For the data below, restate word for word only the lines from the line containing "How do I perform: Select" through the line containing "Screen dimensions: 729x408", both ends included.
(Material shown Opens)
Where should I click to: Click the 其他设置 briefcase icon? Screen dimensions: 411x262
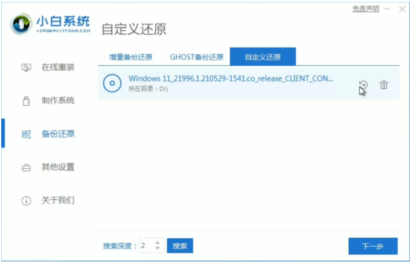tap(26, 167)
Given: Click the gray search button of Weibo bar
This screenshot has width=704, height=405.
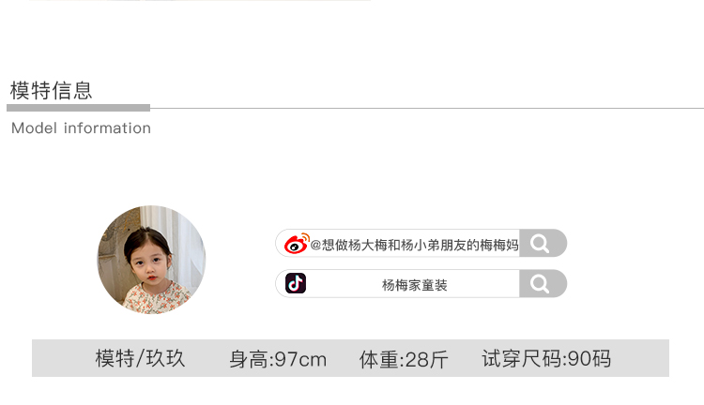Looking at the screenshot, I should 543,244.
(Material shown Closes)
(Material shown Opens)
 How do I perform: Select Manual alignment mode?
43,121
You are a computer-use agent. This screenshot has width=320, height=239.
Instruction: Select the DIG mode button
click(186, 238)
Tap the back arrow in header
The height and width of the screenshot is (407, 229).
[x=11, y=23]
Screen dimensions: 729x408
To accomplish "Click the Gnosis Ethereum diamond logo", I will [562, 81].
(Material shown Closes)
Task response ▸
 How do I perform: Select Manual alignment mode?
43,121
You are a computer-use agent. This screenshot has width=320, height=239.
Instruction: Select the DIG mode button
click(186, 238)
Tap the back arrow in header
The height and width of the screenshot is (407, 229).
[x=11, y=23]
Screen dimensions: 729x408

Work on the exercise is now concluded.